◆ **Material provided**:
▽
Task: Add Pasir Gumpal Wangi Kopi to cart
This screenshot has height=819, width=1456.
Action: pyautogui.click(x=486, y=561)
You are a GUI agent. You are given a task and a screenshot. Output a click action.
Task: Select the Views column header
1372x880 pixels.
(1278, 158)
△
▽
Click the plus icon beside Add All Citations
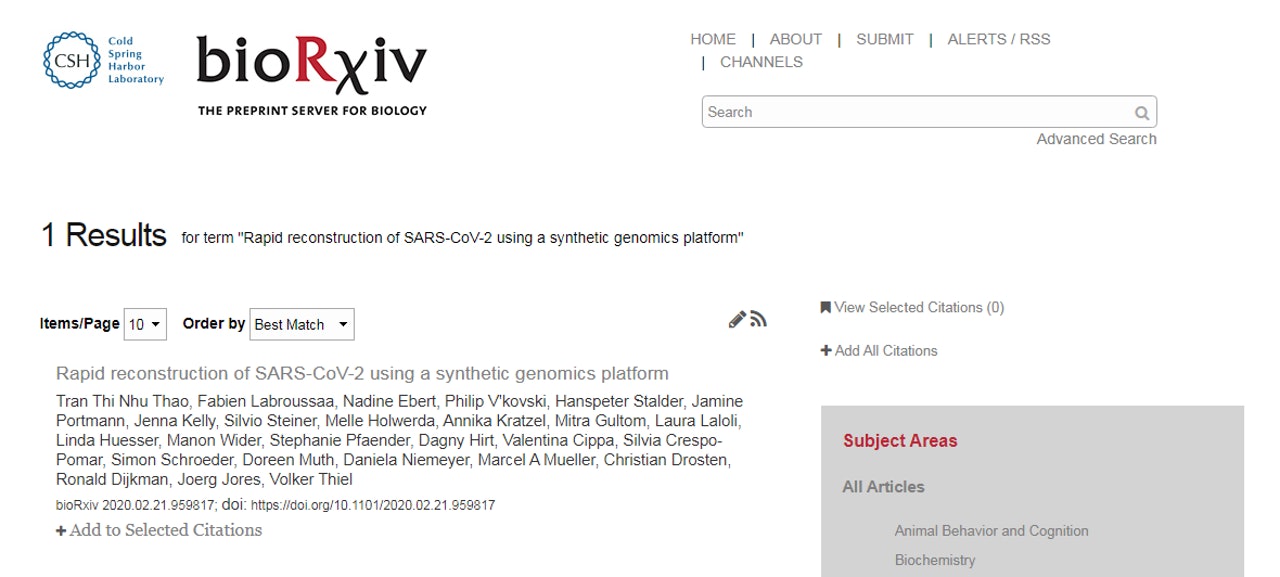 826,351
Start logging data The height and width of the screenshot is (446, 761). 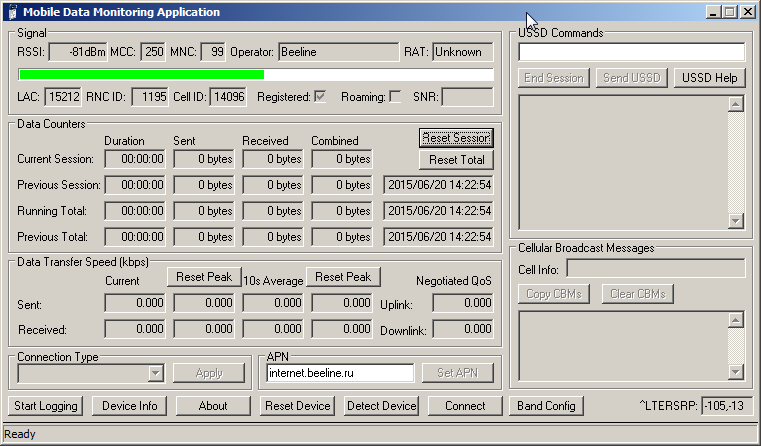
△
◆ **Exercise goal**: Taking the entries above, extract every line from the one bearing "Click the plus icon beside Add All Citations" through the one bearing "Start logging data", exactly, with no pictures.

◆ **Written response**:
Click the plus icon beside Add All Citations
 826,351
Start logging data The height and width of the screenshot is (446, 761). 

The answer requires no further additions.